The study also showed that 3.1% of pregnant women ate at least three meals a day containing carbohydrates (cereals, roots, and tubers). Similarly, 50% of pregnant women consumed animal proteins on a daily basis Agli et al. [34] reported in a study of the nutritional status of 417 pregnant women that 14.80%, 20.70% and 64.50% of them consumed proteins, lipids, and carbohydrates respectively. This variability in proportions could be explained by the different data collection techniques used in the two studies. The present study used the food frequency questionnaire technique, whereas the study by Agli et al. used the 24-hour recall technique. This variability could also be explained by the different sample sizes of the two studies. This study enrolled 96 participants whereas the Agli et al. study selected 417 pregnant women. Fetal growth, increases in various tissue and blood volumes, extracellular and amniotic fluids, maternal fat, and placental weight were associated with increased maternal dietary requirements. To create a positive energy balance, pre-gestation energy intakes should be increased by 360 and 475 kcal in the second and third trimesters respectively. Pregnant women should therefore increase their protein and fat intake during the second and third trimesters [35] . Lower macronutrient intakes expose the mother to undernutrition and the fetus to low birth weight, which in turn can lead to the development of chronic diseases in adulthood [36] .

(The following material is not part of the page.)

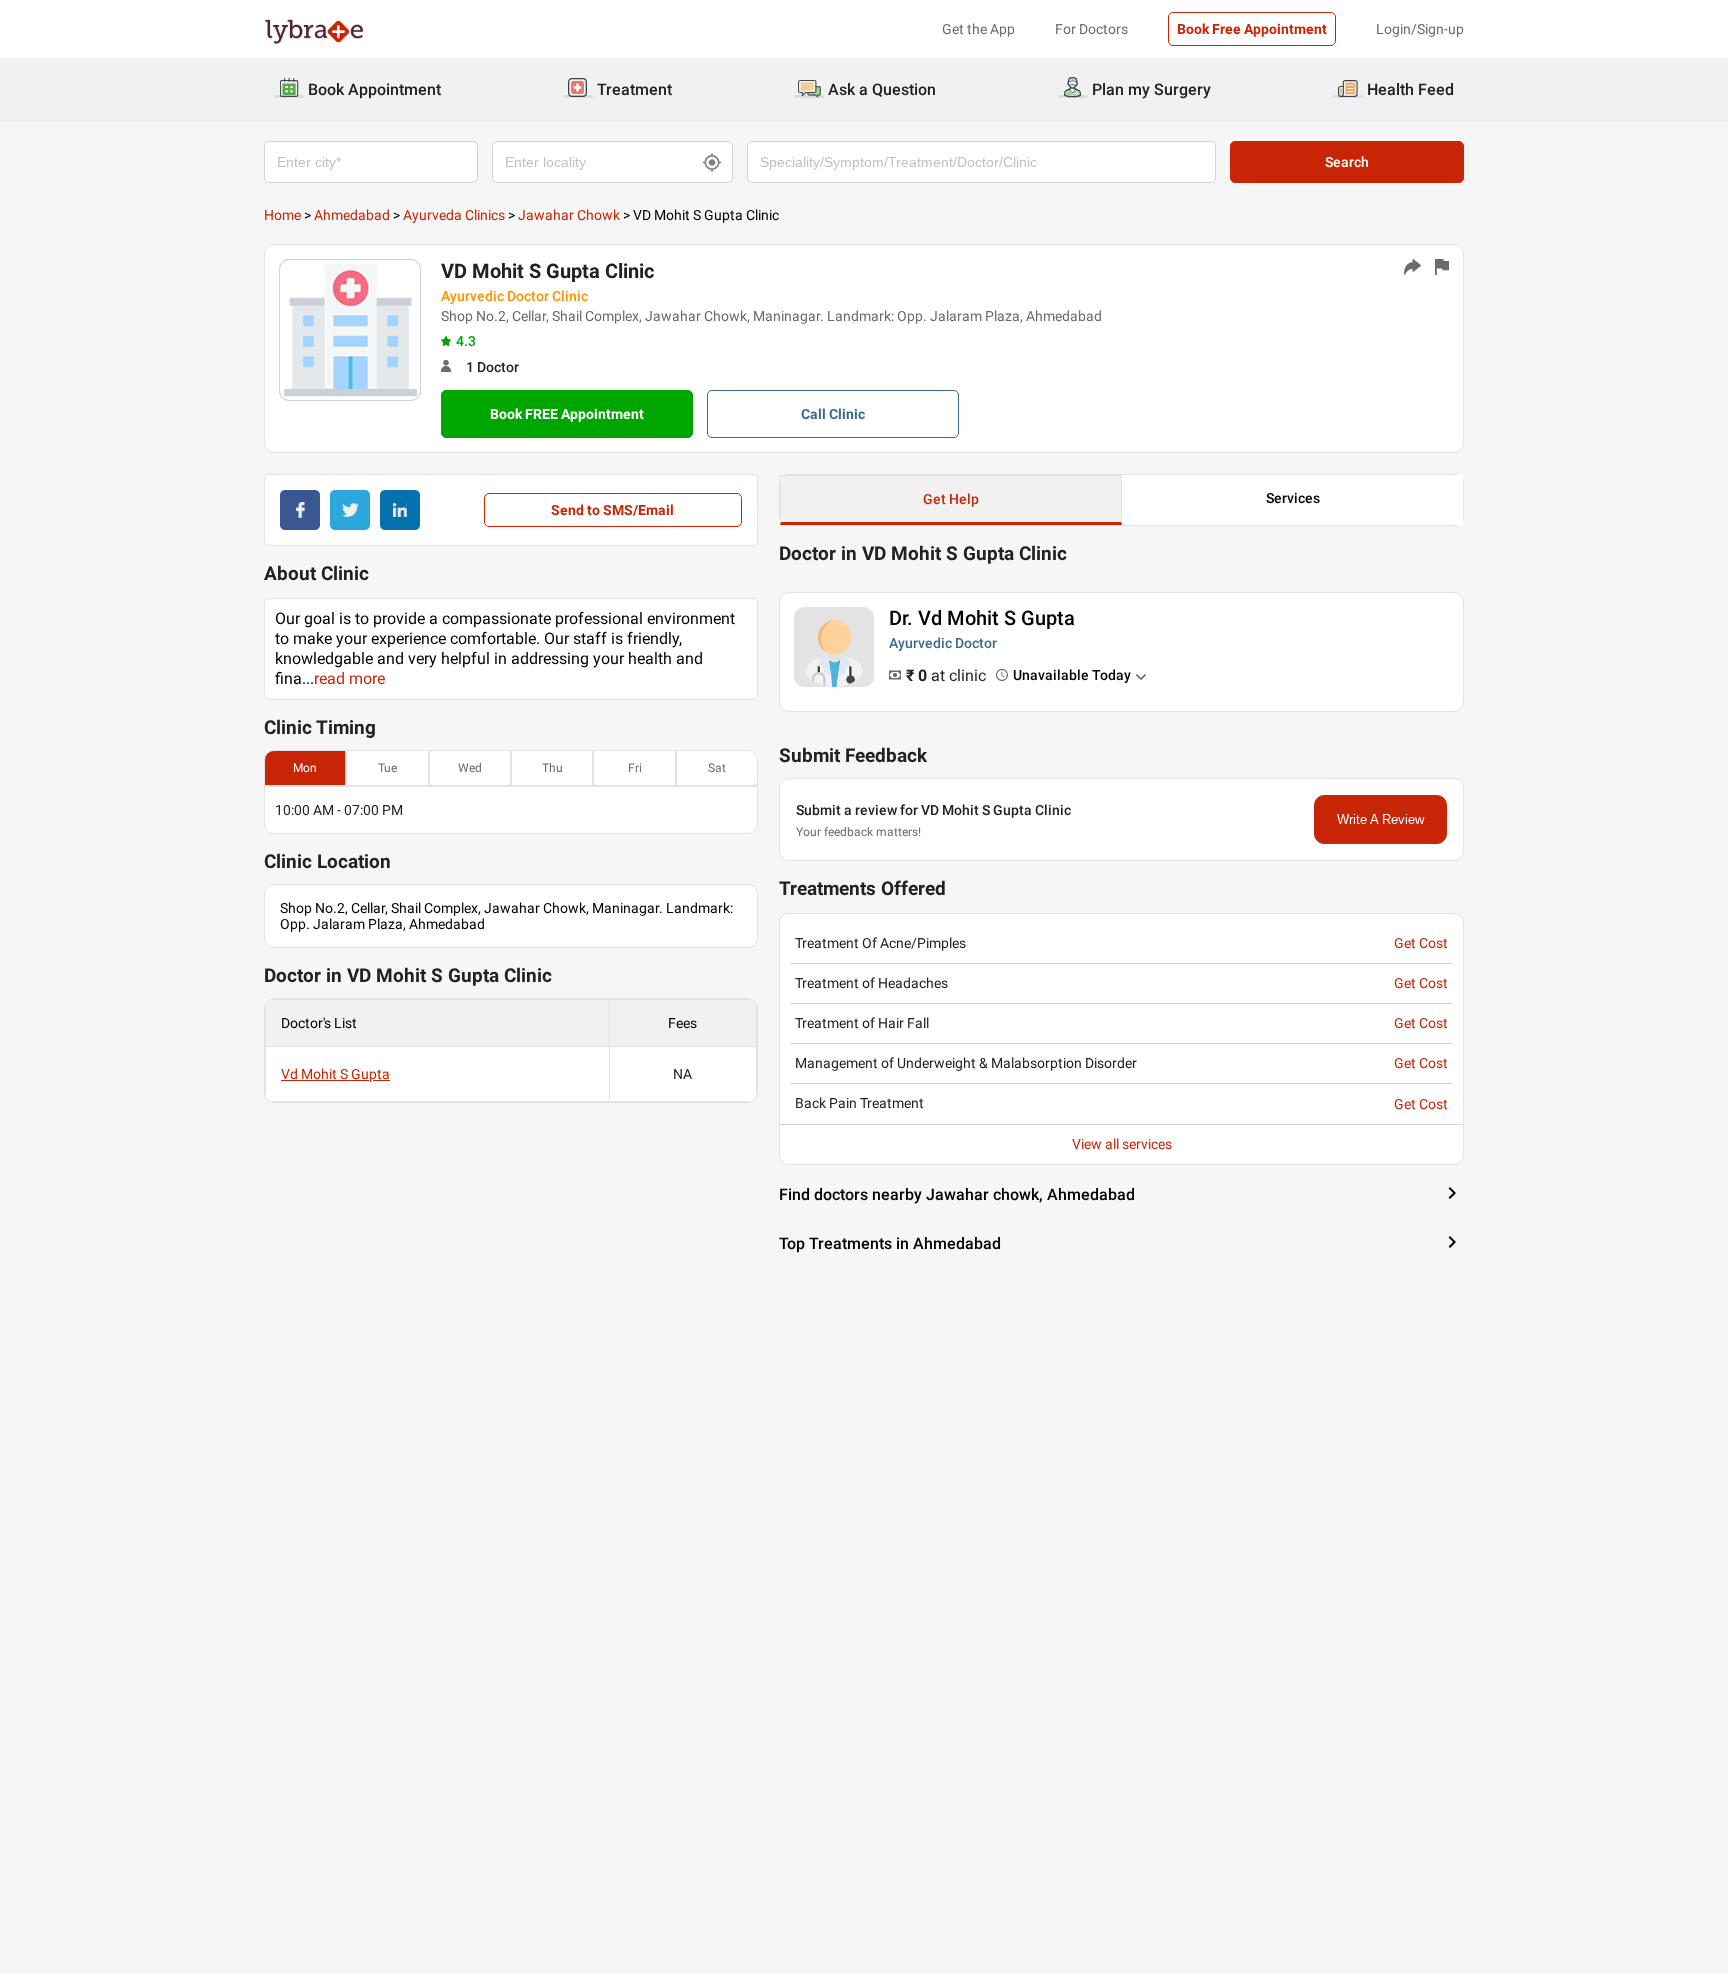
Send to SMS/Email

The WHO recommendations on the daily consumption of five portions of fruit and vegetables were not respected by the pregnant women surveyed in the present study. Nearly half (49%) did not consume one portion of fruit a day. Some studies have shown higher prevalence of fruit and vegetable consumption, such as those by Kérékou et al. in Benin in 2015 [37] and the national survey in Togo in 2011 [38] , where the prevalences were 82.9% and 90% respectively. In contrast, in Guinea-Conakry the prevalence of fruit and vegetable consumption was 79.3% [39] . This variation in the prevalence of fruit consumption could be justified by the difference in the study populations. The present study focused on pregnant women in a health facility, whereas the other studies were conducted among the general population. In addition, the level of education of the participants in this study could explain the low consumption of daily fruit and vegetables, as better-educated people are better informed about the benefits of eating fruit and vegetables [40] . Only 27.1% of pregnant women in this study had a tertiary level of education. Added to this is the phenomenon of notional transition, which is increasingly leading people to make obesogenic food choices.
5. Conclusion
This study showed that the majority of pregnant were unaware of their nutritional needs during pregnancy. The food and nutrition knowledge, attitudes, and practices of pregnant followed at the Mènontin Zone Hospital were insufficient and could affect the health of the pregnant and their fetuses. It would be worthwhile subjecting pregnant to nutritional education sessions to improve their level of knowledge about food and nutrition, which would enable them to make appropriate food choices for their health and that of their future baby.